### TEXT PASSAGE

◇ ◇ ◇ ◇ ◇ ◇ ◇

Foodborne pathogens and disease refers to the microbial agents and toxins transmitted via food or water and the acute illnesses — predominantly enteric — that result from their ingestion.

Scope

The topic covers the principal classes of foodborne pathogens, the routes by which they contaminate food, the spectrum of illness they cause, and how their population burden is measured through surveillance and attribution studies. It is a reference subject within environmental food safety and does not provide clinical management guidance.

Core questions

  • Which pathogens account for most foodborne illness, and through what foods?
  • How do pathogens enter and persist in the food chain?
  • How is the burden of foodborne disease estimated and attributed to specific agents?
  • What distinguishes foodborne infection from intoxication?

Key concepts

  • Foodborne infection versus intoxication
  • Major bacterial pathogens (e.g., Salmonella, Campylobacter, Listeria, pathogenic E. coli)
  • Foodborne viruses (e.g., norovirus)
  • Source attribution
  • Surveillance and underreporting
  • Disability-adjusted life years (DALYs) as a burden metric

Mechanisms

Pathogens contaminate food through contaminated water, animal reservoirs, soil, infected handlers, or cross-contamination during processing and preparation; inadequate cooking, cooling, or storage then allows survival or growth. Disease results either from infection, in which ingested organisms multiply in the host (as with Salmonella or Campylobacter), or from intoxication, in which preformed microbial toxins cause illness without live-organism multiplication. Estimating the burden requires combining surveillance data with adjustments for underdiagnosis and underreporting and attributing illness to specific agents and foods (Scallan et al., 2011, major and unspecified agents).

Clinical relevance

Understanding foodborne pathogens underpins outbreak investigation, surveillance, and prevention in public health practice. The topic describes how foodborne illness arises and is quantified across populations; it is not a source of individual diagnostic or treatment guidance.

Epidemiology

WHO global estimates attribute roughly 600 million illnesses and hundreds of thousands of deaths annually to foodborne hazards, with diarrhoeal-disease agents dominating and the burden concentrated in low-income regions (Havelaar et al., 2015). National estimates for the United States quantify tens of millions of illnesses each year from major identified pathogens and from unspecified agents, with norovirus, Salmonella, and Campylobacter prominent among identified causes (Scallan et al., 2011, major and unspecified agents).

History

Recognition of microbial causes of foodborne illness followed the rise of bacteriology in the late nineteenth century and the identification of agents such as Salmonella. Twentieth-century surveillance systems and, later, molecular subtyping improved outbreak detection and source attribution, while preventive control frameworks such as Hazard Analysis and Critical Control Point shifted food safety from end-product testing toward controlling hazards along the food chain (NACMCF, 1998).

Related topics

Seminal works

  • scallan-2011-major
  • scallan-2011-unspecified
  • havelaar-2015

Frequently asked questions

What is the difference between foodborne infection and foodborne intoxication?
In infection, ingested live organisms multiply in the body and cause illness; in intoxication, illness results from toxins already formed in the food, so symptoms can appear without live-organism growth in the host.
Why are reported foodborne illness numbers thought to underestimate the true burden?
Most cases are mild and never reach medical care or laboratory testing, so surveillance counts only a fraction; burden estimates apply multipliers to adjust for underdiagnosis and underreporting.

◇ ◇ ◇ ◇ ◇ ◇ ◇

### ENTRIES SHOWN
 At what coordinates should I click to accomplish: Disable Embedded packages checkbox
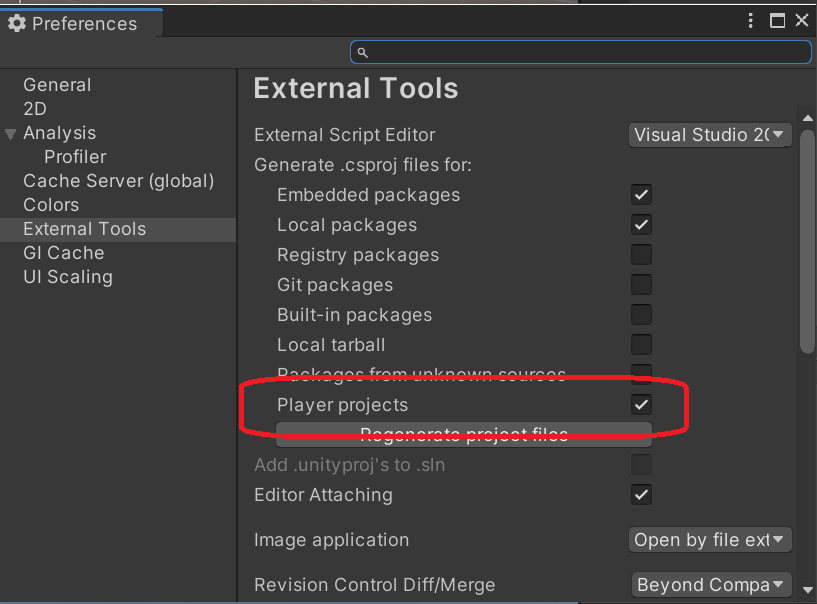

◇ ◇ ◇ ◇ ◇ ◇ ◇

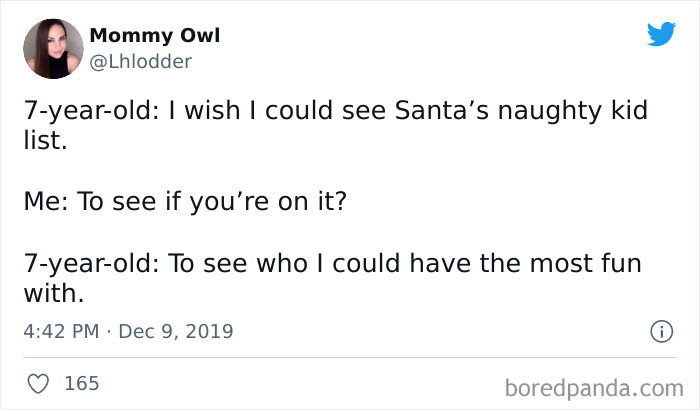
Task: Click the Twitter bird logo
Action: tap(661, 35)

◇ ◇ ◇ ◇ ◇ ◇ ◇

### EXERCISE PROMPT
Reproduce the passage from the text on foodborne pathogens, starting at "Foodborne pathogens and" and ending at "the food chain?".

### ANSWER SPACE
Foodborne pathogens and disease refers to the microbial agents and toxins transmitted via food or water and the acute illnesses — predominantly enteric — that result from their ingestion.

Scope

The topic covers the principal classes of foodborne pathogens, the routes by which they contaminate food, the spectrum of illness they cause, and how their population burden is measured through surveillance and attribution studies. It is a reference subject within environmental food safety and does not provide clinical management guidance.

Core questions

  • Which pathogens account for most foodborne illness, and through what foods?
  • How do pathogens enter and persist in the food chain?